Thursday, January 13, 2011

Music Review - Extol - Synergy

If there's one thing Extol cannot be accused of, it's of staying in one style for too long. "Synergy" was released before the depressive/post-rocky "The Blueprint Dives," and after the technical death/black album "Undeceived," and really, none of these albums sound like they came from the same band.

"Synergy" focuses mostly on high-speed technical thrash, and sadly thrash is a genre I really just don't like, so it's hard for me to really like this album as much as I want to.

The instruments here, being Extol, are brilliant. Fast, technical, heavy and as tight as ever. The production is perfect, with everything being mixed loud, clear, heavy and balanced with each other. I'm reminded of Dream Theater at their most progressive here in parts, with all the technicality and stop/starts the Extol likes to use here. The downside here is that there's not a lot of songs I like to listen to; the playing is phenomenal but it almost just sounds like speed exercises at times. The vocals are comprised mostly of high pitched screaming, and while they still have traces of Extols old vocal style here and there it's obvious that the brutal growls and shrieks are a thing of the past. Peter Espevolle begins to take over the clean vocals here, which is a little bit of a letdown because Ole Borud absolutely blows him (and almost every other vocalist) away with his singing.

It's not all just technical fanfare though, as there are some good songs present.
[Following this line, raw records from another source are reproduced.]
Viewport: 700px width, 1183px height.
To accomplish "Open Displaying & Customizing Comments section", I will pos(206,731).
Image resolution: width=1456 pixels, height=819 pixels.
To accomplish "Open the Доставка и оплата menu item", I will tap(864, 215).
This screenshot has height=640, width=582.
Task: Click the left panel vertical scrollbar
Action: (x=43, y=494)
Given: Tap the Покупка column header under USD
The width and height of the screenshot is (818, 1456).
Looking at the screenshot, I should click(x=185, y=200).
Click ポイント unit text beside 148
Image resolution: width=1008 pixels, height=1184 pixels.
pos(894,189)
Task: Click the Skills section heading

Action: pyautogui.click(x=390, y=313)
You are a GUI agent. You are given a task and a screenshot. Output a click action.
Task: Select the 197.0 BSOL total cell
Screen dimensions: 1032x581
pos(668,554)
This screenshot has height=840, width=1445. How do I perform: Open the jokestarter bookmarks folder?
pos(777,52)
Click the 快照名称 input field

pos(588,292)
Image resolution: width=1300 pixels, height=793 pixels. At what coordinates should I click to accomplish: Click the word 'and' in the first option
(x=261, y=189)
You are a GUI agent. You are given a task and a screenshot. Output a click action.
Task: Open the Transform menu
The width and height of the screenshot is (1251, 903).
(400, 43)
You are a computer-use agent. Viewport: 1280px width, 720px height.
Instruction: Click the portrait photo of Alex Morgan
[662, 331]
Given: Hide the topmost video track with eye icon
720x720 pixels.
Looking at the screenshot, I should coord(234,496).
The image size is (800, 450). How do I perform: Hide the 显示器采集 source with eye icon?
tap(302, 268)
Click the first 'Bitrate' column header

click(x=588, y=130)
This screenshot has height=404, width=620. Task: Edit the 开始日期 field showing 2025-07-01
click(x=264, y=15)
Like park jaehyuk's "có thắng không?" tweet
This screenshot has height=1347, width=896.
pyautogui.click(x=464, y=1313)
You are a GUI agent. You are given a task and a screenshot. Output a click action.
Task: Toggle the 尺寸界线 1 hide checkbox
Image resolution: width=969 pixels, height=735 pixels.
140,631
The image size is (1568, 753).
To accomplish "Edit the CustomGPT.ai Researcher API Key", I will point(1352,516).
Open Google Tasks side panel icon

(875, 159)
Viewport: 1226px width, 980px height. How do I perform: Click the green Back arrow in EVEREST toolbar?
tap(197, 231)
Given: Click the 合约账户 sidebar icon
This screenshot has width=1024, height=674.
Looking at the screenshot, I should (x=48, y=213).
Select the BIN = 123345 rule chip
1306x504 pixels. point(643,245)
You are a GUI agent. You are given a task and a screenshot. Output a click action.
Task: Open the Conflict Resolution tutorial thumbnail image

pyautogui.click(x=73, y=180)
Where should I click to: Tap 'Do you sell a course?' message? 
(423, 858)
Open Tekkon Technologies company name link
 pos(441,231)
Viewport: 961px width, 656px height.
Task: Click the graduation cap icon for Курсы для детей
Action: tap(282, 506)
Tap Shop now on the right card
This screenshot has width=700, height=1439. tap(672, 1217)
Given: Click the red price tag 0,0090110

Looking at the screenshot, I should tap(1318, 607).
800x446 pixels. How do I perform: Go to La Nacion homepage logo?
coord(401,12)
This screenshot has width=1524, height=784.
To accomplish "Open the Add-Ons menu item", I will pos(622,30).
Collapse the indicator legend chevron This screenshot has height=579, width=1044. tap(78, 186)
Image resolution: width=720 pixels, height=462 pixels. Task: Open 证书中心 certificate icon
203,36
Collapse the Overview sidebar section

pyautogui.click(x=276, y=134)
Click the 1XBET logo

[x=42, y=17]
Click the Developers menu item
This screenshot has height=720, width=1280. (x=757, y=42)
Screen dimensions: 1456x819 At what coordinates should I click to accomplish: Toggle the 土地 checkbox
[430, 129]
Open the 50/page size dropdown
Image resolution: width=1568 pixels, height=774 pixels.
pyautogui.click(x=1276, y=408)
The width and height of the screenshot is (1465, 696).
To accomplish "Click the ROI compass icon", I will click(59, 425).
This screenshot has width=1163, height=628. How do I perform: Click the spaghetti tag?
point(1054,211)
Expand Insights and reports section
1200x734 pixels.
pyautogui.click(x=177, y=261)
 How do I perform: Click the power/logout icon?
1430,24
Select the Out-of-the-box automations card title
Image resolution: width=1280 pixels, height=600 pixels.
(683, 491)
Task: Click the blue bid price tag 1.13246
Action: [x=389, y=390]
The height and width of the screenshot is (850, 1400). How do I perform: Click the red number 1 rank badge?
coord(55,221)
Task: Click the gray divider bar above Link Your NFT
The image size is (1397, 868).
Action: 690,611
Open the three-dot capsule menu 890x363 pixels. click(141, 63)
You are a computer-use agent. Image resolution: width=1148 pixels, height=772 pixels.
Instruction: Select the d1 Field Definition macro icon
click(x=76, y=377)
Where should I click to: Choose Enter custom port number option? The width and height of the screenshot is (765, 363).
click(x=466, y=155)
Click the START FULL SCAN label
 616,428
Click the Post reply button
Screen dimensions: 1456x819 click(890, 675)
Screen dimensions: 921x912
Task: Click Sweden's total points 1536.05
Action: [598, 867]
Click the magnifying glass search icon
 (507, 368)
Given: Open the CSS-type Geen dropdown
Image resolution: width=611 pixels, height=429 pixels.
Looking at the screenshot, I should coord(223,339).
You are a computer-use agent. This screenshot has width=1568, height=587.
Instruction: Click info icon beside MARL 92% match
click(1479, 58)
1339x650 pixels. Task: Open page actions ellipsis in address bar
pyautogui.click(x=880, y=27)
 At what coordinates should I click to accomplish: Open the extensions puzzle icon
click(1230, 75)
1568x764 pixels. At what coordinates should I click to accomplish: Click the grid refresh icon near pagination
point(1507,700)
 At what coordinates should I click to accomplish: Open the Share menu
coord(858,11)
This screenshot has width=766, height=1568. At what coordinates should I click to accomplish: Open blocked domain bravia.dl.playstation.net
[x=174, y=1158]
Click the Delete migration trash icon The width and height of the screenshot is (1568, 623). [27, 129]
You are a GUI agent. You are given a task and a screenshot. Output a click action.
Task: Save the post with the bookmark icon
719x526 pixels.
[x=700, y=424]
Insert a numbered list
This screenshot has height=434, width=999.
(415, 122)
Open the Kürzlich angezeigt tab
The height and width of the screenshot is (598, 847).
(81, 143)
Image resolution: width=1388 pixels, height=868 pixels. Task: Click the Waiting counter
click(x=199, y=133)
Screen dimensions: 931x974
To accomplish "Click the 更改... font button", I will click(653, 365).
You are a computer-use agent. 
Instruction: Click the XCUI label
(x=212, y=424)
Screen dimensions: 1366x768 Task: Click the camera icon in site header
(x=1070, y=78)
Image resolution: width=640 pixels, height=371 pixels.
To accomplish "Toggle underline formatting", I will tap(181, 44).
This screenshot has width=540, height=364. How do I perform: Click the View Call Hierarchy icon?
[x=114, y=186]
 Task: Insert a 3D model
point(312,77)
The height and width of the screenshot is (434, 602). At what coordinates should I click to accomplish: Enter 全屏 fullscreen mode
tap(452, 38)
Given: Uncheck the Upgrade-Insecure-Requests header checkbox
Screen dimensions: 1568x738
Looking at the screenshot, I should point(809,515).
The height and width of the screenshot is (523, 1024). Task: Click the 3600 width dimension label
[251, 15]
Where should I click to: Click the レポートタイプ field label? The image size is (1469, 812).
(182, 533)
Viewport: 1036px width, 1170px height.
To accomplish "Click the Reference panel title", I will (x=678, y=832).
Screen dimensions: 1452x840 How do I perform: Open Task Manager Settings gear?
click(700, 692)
The opener "Grace for Succession" has a killer chorus that really brings back memories of the "Burial" days. "Emancipation" opens with a solid riff that sticks out from the rest of the album and is one of my favorite tracks here.None of the tracks are really bad, per se, but they tend to run together after a while.

The exception here is the acoustic ballad, "Aperture," which really is out of place on this album. Being made up of only an acoustic guitar and Peter's clean vocals (which really sound great on this track) it's a gentle, quiet interlude on the album that probably wold have been more at home on "The Blueprint Dives," as a bonus track.

As a whole, I'd rank this as one of Extols' weaker albums; the songwriting here just isn't up to par with what they're capable of. Aside from a few really good moments that pop up and two or three strong tracks, there's not a whole lot to see here. It's technical to the max, it's heavy, but it's just not that good.